Había un grupo de nanas en la escuela que nos reconocíamos como las Rasta Mamas, y casi todas coincidíamos en nuestras formas de pensar y de conducirnos. Medio hippies, medio bohemias, liberales, comanches, madres solteras, parranderas y trabajadoras, dedicamos mucho de nuestra vida a nuestras criaturas, tratando de ser coherentes con nuestras creencias. Quién sabe ellos/ellas cómo lo vivieron.
Hay quienes dicen que la maternidad tiene fecha de caducidad y que, al ser mayores de edad, los/las hijas deben ser independientes y autónomas. Eso no siempre sucede, los lazos de dependencia material sí se pueden romper, hasta los afectivos se pueden deshacer. Pero el vínculo del ombligo, de la absoluta intimidad, es imborrable, digo yo. Y eso lo vemos en las madres que han perdido hijos, en las que los tienen lejos, en las que seguimos pendientes de sus pasos, de su bienestar.
Madre e hijo, Pablo Picasso
La maternidad como fenómeno social sí que ha cambiado, aunque no de raíz, ni mucho menos en relación con la sociedad. Siguen siendo las mujeres las titulares de la crianza, y ese trabajo extenuante no es reconocido ni valorado. Se da por sentado que, por ser mujeres, nos toca asumir la mayor responsabilidad que podemos tener, como es la guía y cuidado de otra persona. Hoy las chavas están hablando de maternar como la acción de criar y cuidar a la descendencia, buscando que ello sea de manera informada, deseada, cuidada. La maternidad subrogada, la posibilidad de maternar con personas del mismo sexo, los abanicos de posibilidades sexuales son también fenómenos que nos obligan a pensar en cómo ser mamás, papás, mapas o como quieran llamarse.
Los feminismos en distintas etapas de la historia han cuestionado la maternidad impuesta y reivindicado el derecho a decidir sobre nuestros cuerpos y vidas.

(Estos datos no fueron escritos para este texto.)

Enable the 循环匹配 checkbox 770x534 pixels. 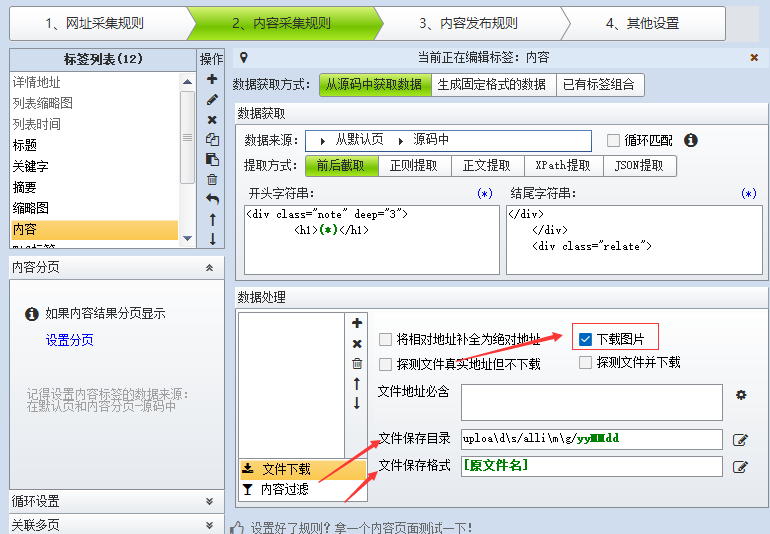click(x=614, y=140)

Hemos exigido protección para las madres, demandado el derecho a interrumpir embarazos no deseados, y en países como Guatemala, planteamos la gravedad de los embarazos forzosos en niñas y jóvenes que llevan a nacimientos no deseados, con la cadena de problemas que ello implica.

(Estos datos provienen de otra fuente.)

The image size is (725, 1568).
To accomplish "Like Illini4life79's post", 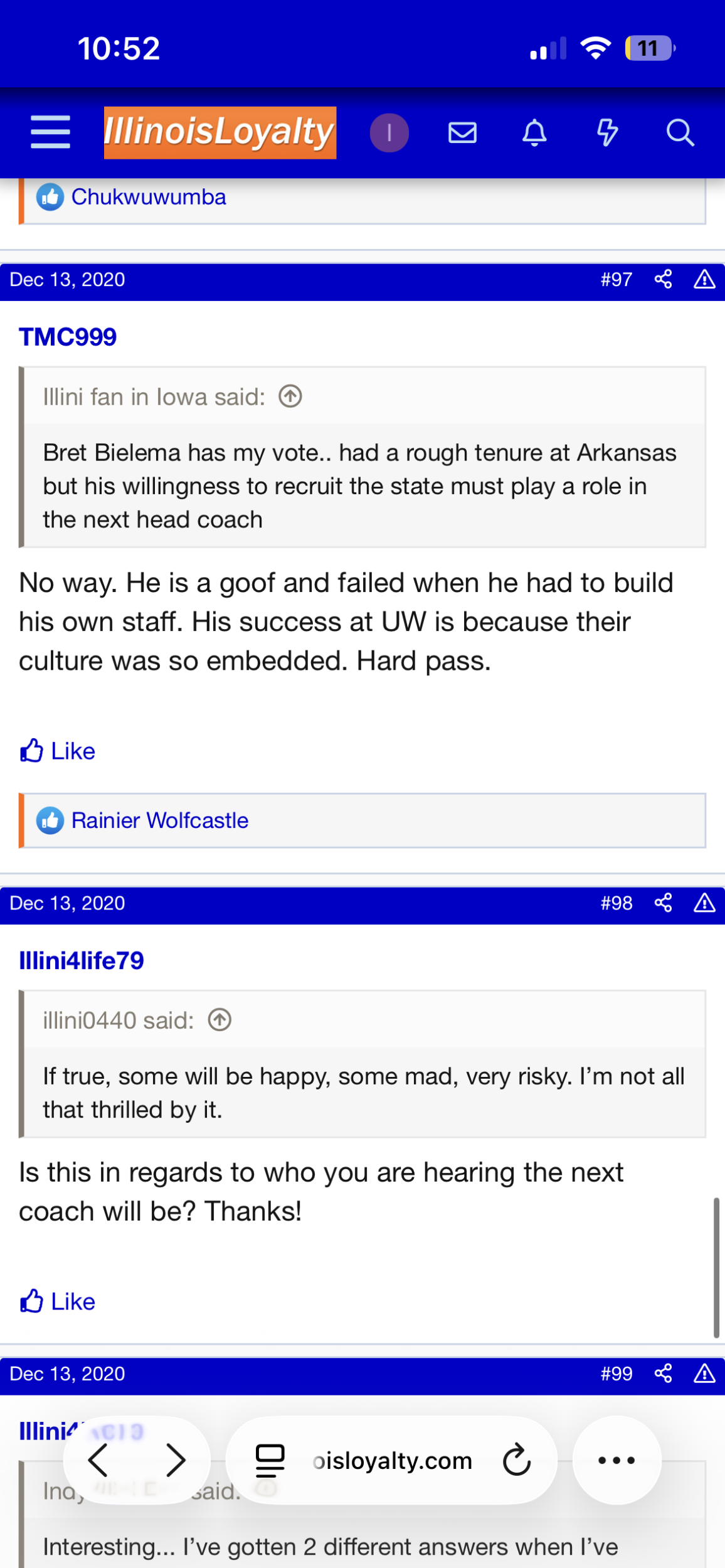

Ahora es más común y frecuente que las chavas decidan no ser madres y se dediquen a desarrollar sus destrezas y capacidades, que vivan la relación sentimental con más libertad y espacios, que tengan más recursos para sí. No ser mamás es una opción para quienes cuentan con los conocimientos adecuados que aquí han sido prohibidos. Los prejuicios, las imposiciones, la obligatoriedad son formas patriarcales de esclavizar mentes y cuerpos. La reproducción no es destino, tampoco es lo que nos hace mujeres. No tener hijos biológicos es una manera de estar en el mundo, como la de ser mamás a la fuerza.

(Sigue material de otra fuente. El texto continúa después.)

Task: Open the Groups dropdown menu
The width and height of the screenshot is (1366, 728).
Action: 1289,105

Uno de los aprendizajes más potentes que me dio la maternidad es que nadie, ni los hijos de nuestro vientre, nos pertenecen. Son seres libres a quienes trajimos al mundo. Con tanta enajenación a la que hemos estado sujetas, a veces nos cuesta entender y aceptar que como mujeres no somos las madres de la humanidad, ni de la tierra. Que parir no significa sacrificarlo todo. Que ser mujeres es, ante todo, ser personas libres y dignas.